How to Prioritize as an AI Product Manager
Why You Should Prioritize for Assessment and Not for Development
#beyondAI
Imagine launching an AI feature only to realize it solves a problem no one really cared about. That’s what happens when prioritization goes wrong.
Whether you're just beginning your journey with a new product vision or deep into its development, you will inevitably face the challenge of prioritization. Which product or feature idea should take center stage?
The faster you learn to solve the prioritization dilemma within your context as an AI Product Manager, the more likely you and your team are to deliver real value. AI products are highly complex and resource-intensive, and getting the sequence right can mean the difference between breakthrough success and wasted effort.
And let’s be honest—the primary reason the role of a Product Manager exists isn’t simply to build things. It’s to create value. A Product Manager wouldn’t even be necessary if our goal were purely to build.

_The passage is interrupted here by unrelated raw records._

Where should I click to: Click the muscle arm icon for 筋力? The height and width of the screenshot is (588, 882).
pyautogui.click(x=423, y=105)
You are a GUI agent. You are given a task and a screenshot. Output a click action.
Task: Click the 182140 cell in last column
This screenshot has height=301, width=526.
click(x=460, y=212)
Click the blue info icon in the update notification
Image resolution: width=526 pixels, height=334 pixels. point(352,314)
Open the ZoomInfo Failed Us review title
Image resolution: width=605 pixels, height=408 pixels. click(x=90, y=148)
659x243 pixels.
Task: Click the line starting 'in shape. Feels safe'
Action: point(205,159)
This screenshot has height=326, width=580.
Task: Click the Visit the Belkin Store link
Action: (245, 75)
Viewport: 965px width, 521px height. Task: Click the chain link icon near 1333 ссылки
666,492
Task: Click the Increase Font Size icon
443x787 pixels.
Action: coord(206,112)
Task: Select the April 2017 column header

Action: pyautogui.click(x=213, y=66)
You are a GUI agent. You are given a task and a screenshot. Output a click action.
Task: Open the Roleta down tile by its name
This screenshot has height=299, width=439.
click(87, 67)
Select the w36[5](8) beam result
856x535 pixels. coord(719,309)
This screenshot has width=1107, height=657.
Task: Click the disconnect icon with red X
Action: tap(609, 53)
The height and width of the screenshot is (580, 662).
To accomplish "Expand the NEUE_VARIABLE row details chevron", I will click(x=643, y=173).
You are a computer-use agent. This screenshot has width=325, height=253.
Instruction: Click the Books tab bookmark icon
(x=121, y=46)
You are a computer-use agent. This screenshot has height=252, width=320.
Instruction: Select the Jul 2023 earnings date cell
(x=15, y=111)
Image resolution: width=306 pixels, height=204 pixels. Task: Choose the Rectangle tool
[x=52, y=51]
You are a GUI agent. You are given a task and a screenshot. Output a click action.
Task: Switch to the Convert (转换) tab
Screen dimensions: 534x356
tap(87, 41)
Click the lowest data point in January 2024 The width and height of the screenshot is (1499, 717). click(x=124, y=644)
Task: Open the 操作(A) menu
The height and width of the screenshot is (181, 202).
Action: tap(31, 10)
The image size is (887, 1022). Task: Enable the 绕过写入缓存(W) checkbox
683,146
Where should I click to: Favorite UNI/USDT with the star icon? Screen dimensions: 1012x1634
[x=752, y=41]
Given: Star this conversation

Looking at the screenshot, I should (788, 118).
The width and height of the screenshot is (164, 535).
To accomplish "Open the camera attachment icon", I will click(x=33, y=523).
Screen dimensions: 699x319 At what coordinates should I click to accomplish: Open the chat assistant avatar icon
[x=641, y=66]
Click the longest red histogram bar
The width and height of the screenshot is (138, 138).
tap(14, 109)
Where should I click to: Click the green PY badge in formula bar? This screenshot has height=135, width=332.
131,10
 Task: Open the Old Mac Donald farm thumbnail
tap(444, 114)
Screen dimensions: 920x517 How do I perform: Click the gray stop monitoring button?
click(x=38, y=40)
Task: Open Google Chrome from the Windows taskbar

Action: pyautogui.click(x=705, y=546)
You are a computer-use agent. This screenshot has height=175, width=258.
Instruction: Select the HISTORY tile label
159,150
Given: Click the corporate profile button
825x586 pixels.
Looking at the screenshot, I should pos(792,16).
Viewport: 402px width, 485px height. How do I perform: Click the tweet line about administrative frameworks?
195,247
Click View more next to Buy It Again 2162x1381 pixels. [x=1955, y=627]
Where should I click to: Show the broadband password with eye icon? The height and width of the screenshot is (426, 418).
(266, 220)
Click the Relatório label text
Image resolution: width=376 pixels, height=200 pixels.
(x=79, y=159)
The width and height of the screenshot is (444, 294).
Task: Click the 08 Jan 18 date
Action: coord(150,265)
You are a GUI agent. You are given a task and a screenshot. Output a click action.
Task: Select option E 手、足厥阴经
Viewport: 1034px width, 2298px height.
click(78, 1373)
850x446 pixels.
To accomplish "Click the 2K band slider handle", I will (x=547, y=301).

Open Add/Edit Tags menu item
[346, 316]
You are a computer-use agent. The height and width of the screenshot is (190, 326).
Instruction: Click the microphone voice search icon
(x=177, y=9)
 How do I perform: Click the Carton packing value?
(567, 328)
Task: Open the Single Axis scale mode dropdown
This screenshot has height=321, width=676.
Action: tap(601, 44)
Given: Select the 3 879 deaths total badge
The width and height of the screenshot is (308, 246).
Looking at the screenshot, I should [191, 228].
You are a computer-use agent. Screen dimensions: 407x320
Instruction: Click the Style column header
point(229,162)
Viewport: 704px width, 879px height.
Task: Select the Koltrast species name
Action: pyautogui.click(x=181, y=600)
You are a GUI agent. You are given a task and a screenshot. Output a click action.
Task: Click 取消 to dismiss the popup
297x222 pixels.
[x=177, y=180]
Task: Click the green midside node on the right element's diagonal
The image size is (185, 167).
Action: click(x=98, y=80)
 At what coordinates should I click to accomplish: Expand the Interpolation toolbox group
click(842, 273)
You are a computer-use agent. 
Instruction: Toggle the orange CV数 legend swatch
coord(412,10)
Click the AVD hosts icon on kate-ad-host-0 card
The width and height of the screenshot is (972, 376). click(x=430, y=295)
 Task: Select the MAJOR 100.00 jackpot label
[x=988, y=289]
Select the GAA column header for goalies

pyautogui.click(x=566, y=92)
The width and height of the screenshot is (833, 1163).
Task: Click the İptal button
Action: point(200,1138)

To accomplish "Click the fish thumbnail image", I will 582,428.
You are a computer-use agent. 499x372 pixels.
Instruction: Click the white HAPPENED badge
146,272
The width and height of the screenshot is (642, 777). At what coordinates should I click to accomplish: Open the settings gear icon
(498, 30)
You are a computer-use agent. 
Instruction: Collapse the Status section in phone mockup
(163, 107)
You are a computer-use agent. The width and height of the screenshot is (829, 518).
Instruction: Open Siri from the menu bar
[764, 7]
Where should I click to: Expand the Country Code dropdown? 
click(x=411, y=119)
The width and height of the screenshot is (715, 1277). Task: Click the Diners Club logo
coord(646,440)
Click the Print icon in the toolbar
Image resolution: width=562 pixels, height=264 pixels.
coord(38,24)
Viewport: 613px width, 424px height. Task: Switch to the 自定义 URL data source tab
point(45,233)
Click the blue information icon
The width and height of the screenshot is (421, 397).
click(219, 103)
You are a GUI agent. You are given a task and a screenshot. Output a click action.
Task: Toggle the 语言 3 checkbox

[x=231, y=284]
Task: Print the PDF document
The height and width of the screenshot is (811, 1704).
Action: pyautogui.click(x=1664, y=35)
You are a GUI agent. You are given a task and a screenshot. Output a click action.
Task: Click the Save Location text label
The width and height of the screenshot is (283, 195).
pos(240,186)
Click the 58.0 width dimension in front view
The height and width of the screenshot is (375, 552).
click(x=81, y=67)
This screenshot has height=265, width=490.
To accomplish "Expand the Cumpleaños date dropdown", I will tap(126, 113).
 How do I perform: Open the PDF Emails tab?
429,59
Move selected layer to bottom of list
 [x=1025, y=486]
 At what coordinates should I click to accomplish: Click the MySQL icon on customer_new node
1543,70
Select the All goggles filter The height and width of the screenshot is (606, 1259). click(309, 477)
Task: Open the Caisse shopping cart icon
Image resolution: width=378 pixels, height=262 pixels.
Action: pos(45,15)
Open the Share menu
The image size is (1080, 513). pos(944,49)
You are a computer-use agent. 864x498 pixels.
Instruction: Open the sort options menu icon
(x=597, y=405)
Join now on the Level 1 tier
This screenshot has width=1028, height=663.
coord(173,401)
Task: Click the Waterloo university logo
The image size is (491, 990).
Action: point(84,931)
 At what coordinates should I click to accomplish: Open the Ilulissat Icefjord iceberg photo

Our mission goes far beyond that (which is also the reason why this publication is named beyondAI)—it’s about making sure that what we build has a meaningful, lasting impact.
It’s about solving real problems, along with all the other major and minor challenges that come along the way to solving that core issue.
If you’ve followed my earlier discussions on the core responsibilities of a Product Manager, you’ll know where I stand: problem-solving is at the heart of what we do. And, yes, prioritization is one of those critical problems every Product Manager must master.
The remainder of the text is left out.